Cabral, o navegador, buscava as índias e suas especiarias, acabou encontrando a bucólica terra das Palmeiras onde canta o sabiá, como diz a canção do exílio de Gonçalves Dias.  Os novos vereadores, os reclamantes, diferentemente, reclamam seus direitos mediante supostos descumprimentos das normas vigentes.

Podem ocorrer três alterações na composição dos membros da Câmara. Por ordem dos fatos: 1) O caso Motinha. A sentença da juíza de Guarapari recebeu parecer, da Procuradoria Geral Eleitoral, por reformá-la. O Procurador Eleitoral entende que o Motinha, cometeu crime eleitoral e que, portanto, deve ficar inelegível por oito anos e perder os seus votos. Se o entendimento da Procuradoria for seguido pelo Tribunal a coligação do DEM perde a vaga destinada a vereadora Kamila, passando a vaga para o PSDB, destinada a Rodrigo Borges.

Claro que da decisão da Corte Eleitoral caberá recurso, que de acordo com a regra do sistema recursal brasileiro receberá efeitos devolutivo ou suspensivo. Por isso, em situações especiais, pode ser atribuído o efeito suspensivo, desde que no caso concreto sejam demonstrados, normalmente via ação cautelar, o perigo decorrente de eventual demora no julgamento e a plausibilidade das razões recursais.

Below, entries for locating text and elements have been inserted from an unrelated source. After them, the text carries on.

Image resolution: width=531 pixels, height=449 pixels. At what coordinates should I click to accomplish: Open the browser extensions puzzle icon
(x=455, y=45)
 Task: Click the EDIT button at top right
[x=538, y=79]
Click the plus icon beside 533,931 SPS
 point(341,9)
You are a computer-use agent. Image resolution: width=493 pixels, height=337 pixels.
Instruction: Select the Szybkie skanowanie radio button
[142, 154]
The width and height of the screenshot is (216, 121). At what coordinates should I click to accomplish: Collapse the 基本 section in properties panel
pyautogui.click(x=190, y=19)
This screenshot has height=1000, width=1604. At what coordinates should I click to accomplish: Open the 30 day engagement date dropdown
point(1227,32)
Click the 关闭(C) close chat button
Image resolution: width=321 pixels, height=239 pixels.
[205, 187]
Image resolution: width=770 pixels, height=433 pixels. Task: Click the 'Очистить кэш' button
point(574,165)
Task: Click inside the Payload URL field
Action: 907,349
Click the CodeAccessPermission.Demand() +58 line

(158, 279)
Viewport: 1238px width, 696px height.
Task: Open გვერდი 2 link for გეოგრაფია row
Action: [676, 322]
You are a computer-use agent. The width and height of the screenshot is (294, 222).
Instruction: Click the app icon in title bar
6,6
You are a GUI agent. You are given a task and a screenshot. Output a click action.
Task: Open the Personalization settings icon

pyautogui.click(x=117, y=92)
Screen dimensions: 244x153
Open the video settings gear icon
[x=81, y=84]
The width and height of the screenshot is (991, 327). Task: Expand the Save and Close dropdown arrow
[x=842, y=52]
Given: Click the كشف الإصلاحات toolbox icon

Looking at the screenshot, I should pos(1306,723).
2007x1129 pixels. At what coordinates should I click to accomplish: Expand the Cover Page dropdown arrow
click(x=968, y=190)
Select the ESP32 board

No caso, a demora prejudica o PSDB (Rodrigo Borges), desta feita, dificilmente o Recurso Especial será recebido com efeitos suspensivos. 2 e 3) O caso da expulsão do Dr. Rogério e do Wendel. Os partidos alegam desobediência às diretrizes partidárias e divergências internas, respectivamente.

A lei diz que a expulsão tem que ser por justa causa, o que não parece ser nenhum dos casos, quando se analisa de forma mais ampla os atos partidários. Afinal, se um dos partidos mais radicais da estrutura partidária do país, o PT, suporta as desobediências e divergências internas entre seus filiados com ou sem mandato, porque partidos de menor rigidez estatutária, como o PRP e PSD chegariam ao extremo de perder duas importantíssimas lideranças políticas?

Dr. Rogério Zanon é um combativo oposicionista que adquiriu muita visibilidade, assim como, o Wendel Lima, presidente do Poder legislativo que tem demonstrado boa desenvoltura na presidência da casa de leis. As explicações podem não convencer a justiça eleitoral, que é quem dará a palavra final, assim sendo, tanto um quanto o outro, devem se preparar para uma batalha judicial, afinal, os reclamantes (partidos e/ou suplentes) estão a postos para judicialização dos casos.

Kamila não tem responsabilidade caso perca a vaga, já que o ato ilícito foi praticado por terceiro. Já Dr. Rogério e Wendel resolveram arriscar o próprio mandato para consolidar o sonho de uma possível candidatura vencedora. De uma forma ou de outra, as mudanças estão à vista e a nau com os suplentes já avistaram o cume do monte onde está a Câmara Municipal, precisa saber se chegarão a tempo com a calmaria da justiça eleitoral.